29.1.11

In Transit

This post shares its title with my first York-based snidget on the right sidebar of this page and on my YouTube channel.  Check it out if you haven't already.

I got to York and survived the trip with grace, I like to think.  The first day was grueling, getting through to the end with the lack of sleep, but I did pull through, and the next two days proved to be pretty successful as well.

I put up some pictures on facebook, and those of you with an account there (who are friends with me, or friends of my friends) should be able to see them easily.  For those of you without facebook, I've created a flikr account too, and you should be able to see that without an account for anything.  That can be found here

We went to Whitby harbor and abbey today.  Quite enjoyable.  Great fish and chips.  And Black current tea!  Yum.

Today is over for now, tomorrow is an adventure.
<3 spadeALLcross

23.1.11

All I know is that the world looks beautiful, the world look so damn beautiful...

I didn't do any of the things that I said I would do...Big surprise there.

Things are getting exciting in my life.  In four days, I'll take an eight-hour plane ride and lose five hours of my life that I won't get back until June.  This is my last weekend in the only world I've ever known...to put it dramatically.  Well, it's 12:32 am.  Who isn't overdramatic right now?

I'm pretty psyched by now.  It took me a long time to get to the psyched: I was mostly scared up until a couple weeks ago or so, and I was worried and sad last week, but all those things have mostly shed by now to properly reveal the excitement that's been there, waiting in the wings for the past year and a half.

The United States has a lot of things and people that I'm going to miss.  For instance...do they sell mozzarella sticks in the UK?

Anyway, in order to keep up with the people over here whom I love and will miss, I'll be trying to keep at least a semi-regular travel-vlog on YouTube (a practice that is evidently requisite of all college students studying abroad these days...?).  I've already got a few trial episodes up there, just testing out soft- and hardware and trying to figure out what I want to use the thing for...but you can't see those unless I've already shown them to you.  Sorry about that.

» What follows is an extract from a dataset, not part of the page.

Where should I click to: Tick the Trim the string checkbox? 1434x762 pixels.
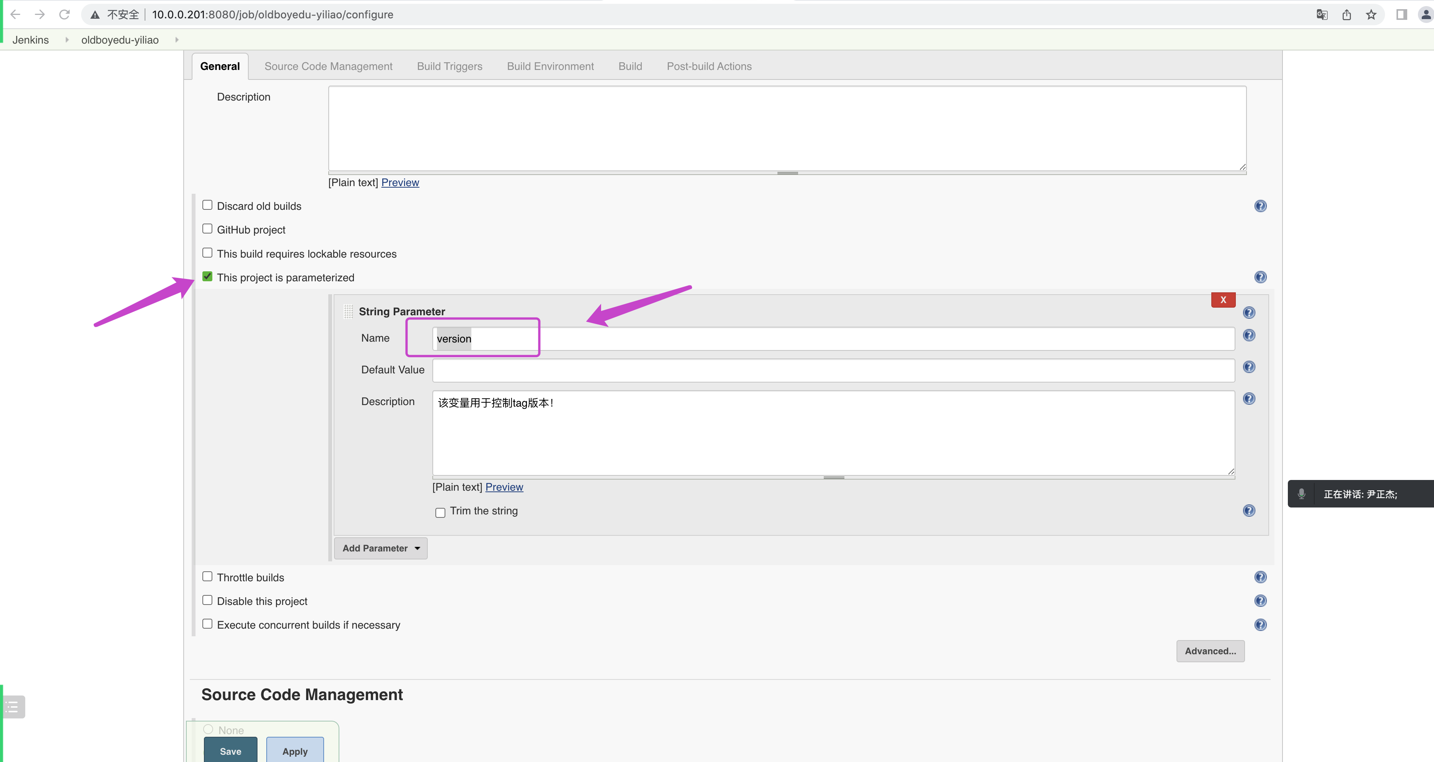coord(440,512)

But I'll probably have one up by next week, and I'll try to at least semi-update this blog every time I upload a video, so you can keep updated on those.  My YouTube account is "PKsDancingGirl," so feel free to subscribe (if you've got a google account).

Anyway...

A lot of the excitement is flavored with a bit of...I don't know what to call it.  An oversimplified way to put it is "fear of the unknown," but that's not wholly it.  Like I said, I'm not really scared anymore, not worried so much, but I just feel so unprepared, and I don't particularly like that feeling...ever in life.  My element is a rather small cave with a very narrow entrance that opens to an eternally stormy inlet, and when I get out of my element, I quickly feel uncomfortable.

Basically, I'm just warning you, that if the culture shock is bad, there might be a few angsty posts during the first few weeks.  Probably no reason for alarm.

I'm not making any promises on the vlog or blog, by the way: I plan on living my life...though I do love the internet.

<3 spadeALLcross

6.1.11

The power is yours!

So, I'm taking a class this month about film noir, primarily those movies that came out the forties and fifties in America, but we'll be touching on neo noir and some foreign films as well with the same overarching themes.  Today, though, we watched Christmas in Connecticut, which, if you've ever seen it, you should know it's definitely not a noir film.  Ironically, it came out a yearish after Double Indemnity (which we watched in class yesterday), which is generally considered to be one of the archetypal noir films, and Barbara Stanwyk played the leading lady in both movies.

In both movies, Stanwyk played a woman who was weaving a web of deceit around her in order to better her own situation: either to be alone and rich and comfortable, or to have a mink coat and a job.  The parallels aren't perfect, but they are there, and it's kind of unsettling to think about them.

Because were it not for the bright lighting, happy music, all the stylistic differences, and the last ten or so minutes of the movie, Christmas in Connecticut could be a noir film.  Terrible things are going on, a flimsy lie is falling apart all over the place, people's livelihoods hang in the balance, and no one is in control, least of all the people who think they are.

Isn't that interesting?  A classical hollywood film so close to tripping over the line of the dark, painful hollywood tragedy, the noir.  But that's all classical film ever does...the conventions of the happy ending, the comical spin on ridiculous events, the tricks of light and sound...that's all that's keeping Meet the Parents from turning into a murder suicide.

In one style, people are considered to be generally good on the inside.  In the other style, they are considered totally depraved.  That's the fundamental difference: the way we look at the people, the way we're made to think about them and their lives and their motivations.  Are they good natured or cruel at heart?

My question to you, my dear readers, is does this apply to real life, too?  In what ways are the arguments between optimism and pessimism the same as the arguments between classical film and noir?  In what ways are they different?